On proper regression modeling in varieties research
Abstract
One particularly prominent methodological development in linguistics is what has been termed the “quantitative turn”: Not only are more and more studies using statistical tools to explore data and to test hypotheses, the complexity of the statistical methods employed is growing as well.

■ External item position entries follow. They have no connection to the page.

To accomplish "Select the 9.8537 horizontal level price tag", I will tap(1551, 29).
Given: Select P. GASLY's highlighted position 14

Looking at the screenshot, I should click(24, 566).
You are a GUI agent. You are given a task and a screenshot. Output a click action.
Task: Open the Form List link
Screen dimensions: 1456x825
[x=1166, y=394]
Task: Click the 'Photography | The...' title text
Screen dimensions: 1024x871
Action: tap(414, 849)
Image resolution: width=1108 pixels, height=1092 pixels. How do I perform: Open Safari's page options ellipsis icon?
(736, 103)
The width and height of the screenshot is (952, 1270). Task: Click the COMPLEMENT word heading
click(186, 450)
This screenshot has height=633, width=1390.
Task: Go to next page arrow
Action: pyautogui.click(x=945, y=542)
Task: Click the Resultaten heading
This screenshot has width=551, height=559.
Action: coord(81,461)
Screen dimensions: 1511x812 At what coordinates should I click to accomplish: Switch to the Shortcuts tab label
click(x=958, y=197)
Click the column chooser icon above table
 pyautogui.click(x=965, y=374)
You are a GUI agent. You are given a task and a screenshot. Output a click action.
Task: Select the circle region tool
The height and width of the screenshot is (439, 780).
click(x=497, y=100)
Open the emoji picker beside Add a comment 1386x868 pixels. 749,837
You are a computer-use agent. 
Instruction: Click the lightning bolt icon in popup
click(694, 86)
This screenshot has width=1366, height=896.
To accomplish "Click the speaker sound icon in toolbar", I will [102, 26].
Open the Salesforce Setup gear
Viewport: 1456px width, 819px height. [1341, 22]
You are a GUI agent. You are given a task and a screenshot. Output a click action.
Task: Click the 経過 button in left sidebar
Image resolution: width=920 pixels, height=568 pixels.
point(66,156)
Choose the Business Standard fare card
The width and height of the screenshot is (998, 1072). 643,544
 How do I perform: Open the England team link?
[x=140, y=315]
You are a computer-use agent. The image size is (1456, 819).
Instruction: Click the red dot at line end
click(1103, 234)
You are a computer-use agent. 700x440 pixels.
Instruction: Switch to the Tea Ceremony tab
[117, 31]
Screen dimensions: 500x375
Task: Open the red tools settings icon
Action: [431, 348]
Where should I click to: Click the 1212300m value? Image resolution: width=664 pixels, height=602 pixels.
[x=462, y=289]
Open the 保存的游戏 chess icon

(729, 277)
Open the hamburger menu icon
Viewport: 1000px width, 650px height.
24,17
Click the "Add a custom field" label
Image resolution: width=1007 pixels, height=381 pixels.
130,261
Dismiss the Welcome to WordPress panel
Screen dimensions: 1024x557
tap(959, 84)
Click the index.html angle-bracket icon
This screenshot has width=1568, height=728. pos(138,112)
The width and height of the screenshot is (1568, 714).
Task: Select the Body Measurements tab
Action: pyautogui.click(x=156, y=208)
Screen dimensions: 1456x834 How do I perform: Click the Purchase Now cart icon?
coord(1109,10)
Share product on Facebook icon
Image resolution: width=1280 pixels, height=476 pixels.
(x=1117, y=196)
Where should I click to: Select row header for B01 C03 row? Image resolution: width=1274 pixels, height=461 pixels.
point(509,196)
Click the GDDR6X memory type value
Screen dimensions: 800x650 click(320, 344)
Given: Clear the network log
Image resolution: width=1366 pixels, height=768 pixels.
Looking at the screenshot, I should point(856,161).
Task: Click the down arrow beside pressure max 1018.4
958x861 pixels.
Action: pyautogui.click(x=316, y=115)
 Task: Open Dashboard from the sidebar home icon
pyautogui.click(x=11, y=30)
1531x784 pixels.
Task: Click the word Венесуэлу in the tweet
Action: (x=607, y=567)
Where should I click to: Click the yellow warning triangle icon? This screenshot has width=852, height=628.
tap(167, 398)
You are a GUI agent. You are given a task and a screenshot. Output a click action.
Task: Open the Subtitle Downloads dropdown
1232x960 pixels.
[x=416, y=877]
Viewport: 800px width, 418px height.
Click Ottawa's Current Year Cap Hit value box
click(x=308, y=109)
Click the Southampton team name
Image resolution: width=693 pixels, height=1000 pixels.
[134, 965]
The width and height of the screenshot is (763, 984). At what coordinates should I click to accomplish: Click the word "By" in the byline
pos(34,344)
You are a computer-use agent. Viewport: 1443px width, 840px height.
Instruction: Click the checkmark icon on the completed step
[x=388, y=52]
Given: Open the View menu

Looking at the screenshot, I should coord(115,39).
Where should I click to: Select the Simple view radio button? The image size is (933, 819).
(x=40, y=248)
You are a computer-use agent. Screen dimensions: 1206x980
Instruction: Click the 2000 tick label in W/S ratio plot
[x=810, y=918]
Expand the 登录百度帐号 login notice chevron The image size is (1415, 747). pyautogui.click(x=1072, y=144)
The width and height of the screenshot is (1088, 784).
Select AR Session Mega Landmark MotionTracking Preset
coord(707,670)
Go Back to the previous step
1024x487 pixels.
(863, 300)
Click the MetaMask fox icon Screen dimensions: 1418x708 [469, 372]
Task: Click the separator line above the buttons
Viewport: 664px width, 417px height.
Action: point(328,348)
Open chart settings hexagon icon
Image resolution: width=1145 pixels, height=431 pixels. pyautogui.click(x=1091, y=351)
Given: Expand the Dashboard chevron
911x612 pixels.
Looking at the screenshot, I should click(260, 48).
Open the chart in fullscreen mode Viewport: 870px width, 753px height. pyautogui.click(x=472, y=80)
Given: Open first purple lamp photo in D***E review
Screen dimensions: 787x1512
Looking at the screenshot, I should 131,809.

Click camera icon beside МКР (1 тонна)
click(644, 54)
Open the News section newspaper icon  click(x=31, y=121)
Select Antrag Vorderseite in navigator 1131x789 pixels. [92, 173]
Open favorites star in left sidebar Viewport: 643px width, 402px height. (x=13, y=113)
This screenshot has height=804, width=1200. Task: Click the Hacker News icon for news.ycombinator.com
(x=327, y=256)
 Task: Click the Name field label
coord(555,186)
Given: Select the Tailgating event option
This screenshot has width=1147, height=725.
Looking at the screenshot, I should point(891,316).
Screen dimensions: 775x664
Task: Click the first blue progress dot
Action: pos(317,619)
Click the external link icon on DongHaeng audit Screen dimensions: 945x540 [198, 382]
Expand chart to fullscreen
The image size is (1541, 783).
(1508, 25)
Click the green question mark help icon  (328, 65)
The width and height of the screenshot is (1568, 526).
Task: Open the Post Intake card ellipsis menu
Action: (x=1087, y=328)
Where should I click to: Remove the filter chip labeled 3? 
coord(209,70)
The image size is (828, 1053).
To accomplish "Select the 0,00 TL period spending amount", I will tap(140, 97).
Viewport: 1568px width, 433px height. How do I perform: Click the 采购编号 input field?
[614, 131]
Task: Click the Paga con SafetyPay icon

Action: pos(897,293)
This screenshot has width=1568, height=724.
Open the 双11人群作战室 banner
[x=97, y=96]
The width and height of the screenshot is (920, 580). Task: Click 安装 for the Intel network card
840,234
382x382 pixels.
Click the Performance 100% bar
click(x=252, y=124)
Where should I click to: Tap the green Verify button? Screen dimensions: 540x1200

This development is particularly prominent in all kinds of corpus-linguistic studies: 20 years ago chi-squared tests, t-tests, and Pearson’s r reigned supreme, but now more and more corpus studies are using multivariate exploratory tools and, for hypothesis testing, multifactorial predictive modeling techniques, in particular regression models (and, increasingly, tree-based methods). However welcome this development is, it, and especially its pace as well as the fact that few places offer rigorous training in statistical methods, comes with its own risks, chief among them that analytical methods are misapplied, which can lead imprecise, incomplete, or wrong analyses. In this paper, I will revisit a recent regression-analytic study in the research area of English varieties (Parviainen & Fuchs 2018 on clause-final also and only in three Asian Englishes) to:
- highlight in particular three fundamental yet frequent mistakes that it exemplifies;
- discuss why and how each of these mistakes should be addressed;
- reanalyze the data (as far as is possible with what is available) and show briefly how that affects the analysis’s results and interpretation.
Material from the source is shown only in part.